__УКАЗАНИЯ К РАБОТЕ__.
Верните без каких-либо изменений весь текст ниже о принудительных мерах медицинского характера.

__ПРИВЕДЁННЫЙ ТЕКСТ__.
.....

Во-первых, потому, что может оказаться, что это лицо вообще не страдает психическими заболеваниями либо страдает, но не в такой степени, чтобы его можно было признать невменяемым. И, во-вторых, психическое состояние душевнобольного может измениться в сторону ухудшения или улучшения. Поэтому и надо определять его в каждом конкретном случае на момент производства конкретного следственного действия.
Невозможность участия лица, в отношении которого ведется производство, в конкретном процессуальном действии либо в разбирательстве дела в суде не обязательно устанавливать с помощью судебно-психиатрической экспертизы. Для этого необходимо предусмотреть в законе такое следственное действие, как освидетельствование психического состояния. Освидетельствование психического состояния лица на предмет возможности его участвовать в производстве следственного действия или в судебном разбирательстве дела осуществлялось бы лечащим врачом-психиатром. И на основании этого процессуального действия и решался бы вопрос о возможности или невозможности лица участвовать в следственном действии или в судебном разбирательстве[229].
Очень важным моментом в процессуальном положении лица, в отношении которого ведется производство по применению принудительных мер медицинского характера, является правило о том (и это правило должно быть закреплено в законе), что независимо от заключения экспертизы, результатов освидетельствования психического состояния это лицо может обжаловать любое действие и любое решение органов предварительного расследования, прокурора, суда. К сожалению, изучение практики свидетельствует о том, что не единичны случаи, когда принудительные меры медицинского характера применялись к лицам, вовсе не страдающим психическими заболеваниями или, во всяком случае, не нуждающимся в принудительном лечении. И последние, по существу, были лишены возможности обжаловать действия органов предварительного расследования и определение суда о применении принудительных мер медицинского характера. Поэтому, в первую очередь, необходимо закрепить в законе право лиц, к которым применены принудительные меры медицинского характера, обжаловать определение суда в кассационном порядке[230]. Равно также у этих лиц должна оставаться возможность самостоятельно осуществлять следующие права: обжаловать любые действия и решения органов предварительного расследования и суда, заявлять ходатайства и отводы, предоставлять доказательства.

.....

__ФРАГМЕНТЫ ДАННЫХ__.
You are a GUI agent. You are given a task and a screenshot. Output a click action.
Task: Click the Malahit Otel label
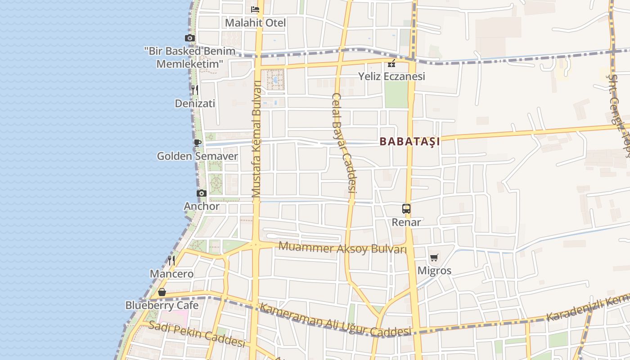pyautogui.click(x=255, y=22)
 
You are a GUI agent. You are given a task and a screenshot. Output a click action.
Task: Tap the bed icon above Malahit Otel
pyautogui.click(x=255, y=9)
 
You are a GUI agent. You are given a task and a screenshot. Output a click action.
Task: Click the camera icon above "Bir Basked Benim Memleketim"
pyautogui.click(x=190, y=38)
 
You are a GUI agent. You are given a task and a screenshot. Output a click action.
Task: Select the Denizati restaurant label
pyautogui.click(x=195, y=104)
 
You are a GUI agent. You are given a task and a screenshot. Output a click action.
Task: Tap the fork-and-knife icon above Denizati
pyautogui.click(x=195, y=90)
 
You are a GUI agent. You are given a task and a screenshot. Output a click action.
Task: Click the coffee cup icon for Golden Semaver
pyautogui.click(x=197, y=143)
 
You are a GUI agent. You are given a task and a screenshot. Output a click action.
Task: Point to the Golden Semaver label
pyautogui.click(x=197, y=156)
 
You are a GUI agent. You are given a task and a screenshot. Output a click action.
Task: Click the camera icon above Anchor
pyautogui.click(x=202, y=193)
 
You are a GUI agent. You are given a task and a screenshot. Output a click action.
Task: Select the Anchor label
pyautogui.click(x=202, y=207)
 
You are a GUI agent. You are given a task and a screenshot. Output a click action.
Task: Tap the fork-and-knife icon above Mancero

.....

__ОТВЕТ НА ЗАДАНИЕ__.
Во-первых, потому, что может оказаться, что это лицо вообще не страдает психическими заболеваниями либо страдает, но не в такой степени, чтобы его можно было признать невменяемым. И, во-вторых, психическое состояние душевнобольного может измениться в сторону ухудшения или улучшения. Поэтому и надо определять его в каждом конкретном случае на момент производства конкретного следственного действия.
Невозможность участия лица, в отношении которого ведется производство, в конкретном процессуальном действии либо в разбирательстве дела в суде не обязательно устанавливать с помощью судебно-психиатрической экспертизы. Для этого необходимо предусмотреть в законе такое следственное действие, как освидетельствование психического состояния. Освидетельствование психического состояния лица на предмет возможности его участвовать в производстве следственного действия или в судебном разбирательстве дела осуществлялось бы лечащим врачом-психиатром. И на основании этого процессуального действия и решался бы вопрос о возможности или невозможности лица участвовать в следственном действии или в судебном разбирательстве[229].
Очень важным моментом в процессуальном положении лица, в отношении которого ведется производство по применению принудительных мер медицинского характера, является правило о том (и это правило должно быть закреплено в законе), что независимо от заключения экспертизы, результатов освидетельствования психического состояния это лицо может обжаловать любое действие и любое решение органов предварительного расследования, прокурора, суда. К сожалению, изучение практики свидетельствует о том, что не единичны случаи, когда принудительные меры медицинского характера применялись к лицам, вовсе не страдающим психическими заболеваниями или, во всяком случае, не нуждающимся в принудительном лечении. И последние, по существу, были лишены возможности обжаловать действия органов предварительного расследования и определение суда о применении принудительных мер медицинского характера. Поэтому, в первую очередь, необходимо закрепить в законе право лиц, к которым применены принудительные меры медицинского характера, обжаловать определение суда в кассационном порядке[230]. Равно также у этих лиц должна оставаться возможность самостоятельно осуществлять следующие права: обжаловать любые действия и решения органов предварительного расследования и суда, заявлять ходатайства и отводы, предоставлять доказательства.